IRS Wage Garnishment
What is an IRS Wage Garnishment?
Wage garnishment is an extreme tactic used to collect taxes. It permits the IRS to seize money and property. The IRS can take your wages, money from your bank or financial accounts, attach your Social Security or Pension, and in some cases seize vehicles, real estate or personal property.
The IRS doesn’t need to go to court to garnish your wages. They issue a levy and contact your employer requiring them to send all but a portion of your wages to the IRS. A wage garnishment stays in place until it’s paid off, or until it is released using the appropriate remedies. Your employer is required to wait one pay period before implementing a garnishment.
Stopping Wage Garnishment from the IRS can be difficult, but we’re here to help. The following is directly from the IRS website:
If the IRS levies (seizes) your wages, that money is sent to the IRS each pay period until:
You make other arrangements to pay your overdue taxes.
The amount of overdue taxes you owe has been paid.
The levy is released.
Unless the IRS agrees to some resolution, there are only a few options that can force the IRS to stop your garnishment:
Pay your tax in full.
The statute of limitations expires.
You file for bankruptcy protection (this may not erase what you owe in taxes).
You submit for an Offer in Compromise, or a payment plan.
You show a “hardship” via financial documentation.

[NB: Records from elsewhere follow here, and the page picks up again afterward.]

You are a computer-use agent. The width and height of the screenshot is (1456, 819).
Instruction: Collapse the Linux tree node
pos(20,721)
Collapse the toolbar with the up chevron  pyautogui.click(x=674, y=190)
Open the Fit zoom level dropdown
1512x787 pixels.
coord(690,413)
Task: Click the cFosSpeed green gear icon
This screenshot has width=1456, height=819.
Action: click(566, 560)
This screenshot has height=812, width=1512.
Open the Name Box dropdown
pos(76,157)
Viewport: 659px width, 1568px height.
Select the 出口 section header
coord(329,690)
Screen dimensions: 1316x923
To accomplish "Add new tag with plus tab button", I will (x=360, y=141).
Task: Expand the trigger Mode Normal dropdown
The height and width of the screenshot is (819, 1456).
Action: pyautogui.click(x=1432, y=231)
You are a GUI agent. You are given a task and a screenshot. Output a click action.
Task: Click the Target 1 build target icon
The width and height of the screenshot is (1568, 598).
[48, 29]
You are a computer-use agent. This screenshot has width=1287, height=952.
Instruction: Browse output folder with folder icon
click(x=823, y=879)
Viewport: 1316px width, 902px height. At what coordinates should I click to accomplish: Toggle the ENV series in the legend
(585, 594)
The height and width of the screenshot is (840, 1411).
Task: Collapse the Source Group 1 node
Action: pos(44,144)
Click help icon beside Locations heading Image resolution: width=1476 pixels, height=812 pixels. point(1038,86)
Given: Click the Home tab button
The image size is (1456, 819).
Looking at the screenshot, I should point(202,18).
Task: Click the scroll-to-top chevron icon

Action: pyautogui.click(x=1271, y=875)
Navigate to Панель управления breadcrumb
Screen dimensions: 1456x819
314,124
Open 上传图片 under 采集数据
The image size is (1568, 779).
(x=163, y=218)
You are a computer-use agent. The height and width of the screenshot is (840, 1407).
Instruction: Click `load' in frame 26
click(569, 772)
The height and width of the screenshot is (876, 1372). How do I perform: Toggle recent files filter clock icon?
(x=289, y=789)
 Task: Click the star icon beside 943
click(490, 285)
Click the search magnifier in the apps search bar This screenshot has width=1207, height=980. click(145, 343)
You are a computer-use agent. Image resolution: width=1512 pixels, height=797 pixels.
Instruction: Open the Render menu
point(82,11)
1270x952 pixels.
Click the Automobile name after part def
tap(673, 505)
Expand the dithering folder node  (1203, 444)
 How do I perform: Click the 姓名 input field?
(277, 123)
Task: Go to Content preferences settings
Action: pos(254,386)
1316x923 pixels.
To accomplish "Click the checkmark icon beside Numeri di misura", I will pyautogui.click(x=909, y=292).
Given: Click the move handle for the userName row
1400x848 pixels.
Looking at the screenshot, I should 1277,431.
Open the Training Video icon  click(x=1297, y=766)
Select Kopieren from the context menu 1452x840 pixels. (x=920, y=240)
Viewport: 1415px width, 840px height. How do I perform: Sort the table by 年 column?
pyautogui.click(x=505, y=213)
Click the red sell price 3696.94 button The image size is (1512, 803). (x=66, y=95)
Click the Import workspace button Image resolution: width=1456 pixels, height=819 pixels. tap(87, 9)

The IRS has ten years to collect your delinquent taxes starting when the tax is assessed. Once the statute of limitations expires, for the most part, this is the end to your tax problems. It is important to note filing an offer in compromise, bankruptcy, innocent spouse request, or appeals will stop the running of the statute of limitations.
If you are thinking of waiting out the IRS, you might want to reconsider. The IRS becomes increasingly more aggressive the closer your delinquency gets to its expiration date. You should consider a professional resolution group to contact the IRS and monitor the “status” of your debt.